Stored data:
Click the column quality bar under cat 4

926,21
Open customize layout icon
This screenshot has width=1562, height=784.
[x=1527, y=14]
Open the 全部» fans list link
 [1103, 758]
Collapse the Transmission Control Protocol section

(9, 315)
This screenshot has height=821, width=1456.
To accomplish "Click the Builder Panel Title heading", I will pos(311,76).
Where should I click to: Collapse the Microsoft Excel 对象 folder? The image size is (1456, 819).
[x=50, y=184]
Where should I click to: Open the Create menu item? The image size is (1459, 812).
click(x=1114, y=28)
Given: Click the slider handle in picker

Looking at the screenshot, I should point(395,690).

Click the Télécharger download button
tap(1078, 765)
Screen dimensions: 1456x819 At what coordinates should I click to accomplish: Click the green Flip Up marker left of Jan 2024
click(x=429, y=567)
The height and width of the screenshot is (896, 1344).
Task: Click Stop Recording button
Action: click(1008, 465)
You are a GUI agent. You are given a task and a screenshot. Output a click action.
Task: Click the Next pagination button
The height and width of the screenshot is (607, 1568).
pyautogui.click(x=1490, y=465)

**Work instruction**
Starting from the line holding "The height and width of the screenshot is (607, 1568).", restate the remaining lines of the data word for word, including the last.

**Response to the exercise**
The height and width of the screenshot is (607, 1568).
pyautogui.click(x=1490, y=465)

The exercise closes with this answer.